Democratising devolution: how the Green Party can lead the debate
Under the surface, a quiet revolution is taking place with our constitution.
The government’s devolution agenda for England isn’t exactly at the top of the national conversation. But it marks a re-working of the British state – and it’s a debate that Greens can’t ignore.
Of course, the devolution agenda comes alongside big cuts to local government – putting many authorities in a difficult situation. But councils do want these powers, and the extra investment that is coming alongside some of the deals (over £30m extra every year for West Midlands and Liverpool). Last week these deals were signed – with the former being the biggest handover of power to date. And there are around 30 deals going through as we speak across the country.
If the Greens are about anything, we’re about democracy. That’s why it’s essential we don’t let the push for devolution go by without getting involved in the conversation.
On Tuesday, Caroline Lucas published a piece on Left Foot Forward arguing that “We can’t have our constitution written on the whims of the great and good – with politicians writing their own rule book.
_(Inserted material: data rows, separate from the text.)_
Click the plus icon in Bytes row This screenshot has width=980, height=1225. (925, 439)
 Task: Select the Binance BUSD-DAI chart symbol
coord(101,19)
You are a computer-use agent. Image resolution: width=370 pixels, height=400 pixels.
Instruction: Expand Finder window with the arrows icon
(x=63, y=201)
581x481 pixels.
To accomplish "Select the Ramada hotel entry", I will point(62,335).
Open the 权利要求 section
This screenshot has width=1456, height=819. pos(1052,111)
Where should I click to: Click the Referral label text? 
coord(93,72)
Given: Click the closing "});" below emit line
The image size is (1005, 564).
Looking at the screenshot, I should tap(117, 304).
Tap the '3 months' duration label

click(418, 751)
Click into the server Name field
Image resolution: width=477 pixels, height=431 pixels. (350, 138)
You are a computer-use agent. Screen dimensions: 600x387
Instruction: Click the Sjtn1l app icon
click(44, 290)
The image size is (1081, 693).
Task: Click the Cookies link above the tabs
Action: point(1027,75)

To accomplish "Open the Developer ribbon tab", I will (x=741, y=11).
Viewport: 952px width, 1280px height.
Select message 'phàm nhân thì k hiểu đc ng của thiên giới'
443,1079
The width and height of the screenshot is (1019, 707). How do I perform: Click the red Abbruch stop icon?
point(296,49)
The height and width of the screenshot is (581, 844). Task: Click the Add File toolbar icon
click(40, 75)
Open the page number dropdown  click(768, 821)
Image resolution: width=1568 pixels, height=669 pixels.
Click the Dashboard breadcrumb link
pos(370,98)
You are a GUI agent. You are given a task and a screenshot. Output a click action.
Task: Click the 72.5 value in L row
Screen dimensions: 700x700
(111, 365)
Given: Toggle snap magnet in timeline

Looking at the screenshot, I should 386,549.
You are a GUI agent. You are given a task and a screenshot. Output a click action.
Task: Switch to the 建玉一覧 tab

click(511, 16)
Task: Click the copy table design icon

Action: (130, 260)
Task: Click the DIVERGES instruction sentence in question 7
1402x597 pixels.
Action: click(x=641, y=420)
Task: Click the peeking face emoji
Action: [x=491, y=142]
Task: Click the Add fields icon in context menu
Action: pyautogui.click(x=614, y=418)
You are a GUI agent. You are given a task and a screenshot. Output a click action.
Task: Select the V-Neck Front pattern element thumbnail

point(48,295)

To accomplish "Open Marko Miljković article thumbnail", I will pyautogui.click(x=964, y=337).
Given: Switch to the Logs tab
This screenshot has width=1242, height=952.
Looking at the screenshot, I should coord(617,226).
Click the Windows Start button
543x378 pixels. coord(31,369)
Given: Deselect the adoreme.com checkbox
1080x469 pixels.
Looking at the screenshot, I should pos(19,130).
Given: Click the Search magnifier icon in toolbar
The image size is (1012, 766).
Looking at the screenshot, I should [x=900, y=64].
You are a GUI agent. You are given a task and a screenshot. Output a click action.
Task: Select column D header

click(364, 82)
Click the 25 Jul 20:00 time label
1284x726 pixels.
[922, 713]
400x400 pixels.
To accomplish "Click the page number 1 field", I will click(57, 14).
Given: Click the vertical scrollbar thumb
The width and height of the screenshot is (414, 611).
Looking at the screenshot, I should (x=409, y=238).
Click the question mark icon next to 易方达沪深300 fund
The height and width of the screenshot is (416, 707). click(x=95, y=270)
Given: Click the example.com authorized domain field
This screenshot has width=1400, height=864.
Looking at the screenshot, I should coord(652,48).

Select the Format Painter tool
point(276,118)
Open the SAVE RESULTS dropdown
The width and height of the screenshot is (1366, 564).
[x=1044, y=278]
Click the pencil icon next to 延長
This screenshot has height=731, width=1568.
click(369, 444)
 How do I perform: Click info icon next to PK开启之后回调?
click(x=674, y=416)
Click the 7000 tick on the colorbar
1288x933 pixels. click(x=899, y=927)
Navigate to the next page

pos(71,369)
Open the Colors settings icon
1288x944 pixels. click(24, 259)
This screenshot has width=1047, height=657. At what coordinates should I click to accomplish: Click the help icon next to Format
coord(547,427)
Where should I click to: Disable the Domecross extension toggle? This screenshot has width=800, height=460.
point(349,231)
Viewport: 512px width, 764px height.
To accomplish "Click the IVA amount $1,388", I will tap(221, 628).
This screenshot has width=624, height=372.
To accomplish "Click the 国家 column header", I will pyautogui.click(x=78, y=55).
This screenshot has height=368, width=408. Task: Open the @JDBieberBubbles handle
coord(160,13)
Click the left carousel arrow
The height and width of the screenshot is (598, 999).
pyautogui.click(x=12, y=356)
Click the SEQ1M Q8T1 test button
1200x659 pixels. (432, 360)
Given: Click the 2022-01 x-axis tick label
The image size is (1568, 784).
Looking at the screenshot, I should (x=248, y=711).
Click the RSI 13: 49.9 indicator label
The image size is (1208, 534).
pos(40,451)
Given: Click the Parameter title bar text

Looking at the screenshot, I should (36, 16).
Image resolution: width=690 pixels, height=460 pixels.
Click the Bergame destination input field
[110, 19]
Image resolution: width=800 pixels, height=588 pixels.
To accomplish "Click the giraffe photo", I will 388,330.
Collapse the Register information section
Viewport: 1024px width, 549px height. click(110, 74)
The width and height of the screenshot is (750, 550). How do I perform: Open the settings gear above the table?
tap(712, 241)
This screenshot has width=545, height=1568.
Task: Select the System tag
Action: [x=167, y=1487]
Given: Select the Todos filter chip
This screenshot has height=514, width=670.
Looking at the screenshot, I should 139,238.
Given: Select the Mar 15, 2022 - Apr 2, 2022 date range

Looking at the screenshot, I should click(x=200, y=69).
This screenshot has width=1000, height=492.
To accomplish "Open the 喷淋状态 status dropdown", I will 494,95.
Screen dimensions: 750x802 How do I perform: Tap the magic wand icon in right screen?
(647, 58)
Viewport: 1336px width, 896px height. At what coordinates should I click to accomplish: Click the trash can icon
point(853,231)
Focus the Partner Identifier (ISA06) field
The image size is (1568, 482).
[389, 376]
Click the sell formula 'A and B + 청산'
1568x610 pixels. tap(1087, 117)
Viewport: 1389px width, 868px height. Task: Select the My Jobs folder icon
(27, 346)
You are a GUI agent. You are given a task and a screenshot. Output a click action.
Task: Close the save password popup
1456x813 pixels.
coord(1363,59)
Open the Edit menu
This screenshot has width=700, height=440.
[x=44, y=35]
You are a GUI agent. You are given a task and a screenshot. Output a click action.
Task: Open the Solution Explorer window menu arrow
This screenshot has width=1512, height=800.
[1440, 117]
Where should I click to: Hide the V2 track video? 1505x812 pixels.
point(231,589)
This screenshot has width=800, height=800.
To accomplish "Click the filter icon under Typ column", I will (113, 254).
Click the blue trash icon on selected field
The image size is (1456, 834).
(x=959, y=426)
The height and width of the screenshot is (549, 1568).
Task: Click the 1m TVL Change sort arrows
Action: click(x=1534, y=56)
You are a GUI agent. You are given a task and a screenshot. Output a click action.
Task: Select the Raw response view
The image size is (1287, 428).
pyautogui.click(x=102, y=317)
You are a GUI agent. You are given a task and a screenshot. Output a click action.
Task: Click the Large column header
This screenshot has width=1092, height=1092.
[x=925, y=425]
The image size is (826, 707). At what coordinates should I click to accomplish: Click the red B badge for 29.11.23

It’s time for citizens to lead the debate on our democratic future.” She’s absolutely right.
So far, devolution deals have been negotiated and signed behind closed doors, to ridiculously tight time-frames, and often with ‘commercial sensitivity’ preventing the public even looking at the documents. The conversations about powers and resources have been at a top-level, with almost zero public involvement.
But what is localism if local people aren’t involved? Here is a real chance for the Greens to carve a niche, calling for a democratised devolution agenda with real public involvement. Labour have so far been fairly quiet on the issue – they’ve had their own disputes and issues to deal with. The Greens though, have the space to work on this issue – and previous form, with the party’s reputation as a grassroots-led, democratic force for empowerment.
This month, the first ever ‘Citizens’ Assemblies’ in the UK on local government finished in Southampton. Run by universities from across the country together with my own organisation, the Electoral Reform Society, the project aimed to give local people what politicians haven’t so far given them – a say on the devolution deals currently going through.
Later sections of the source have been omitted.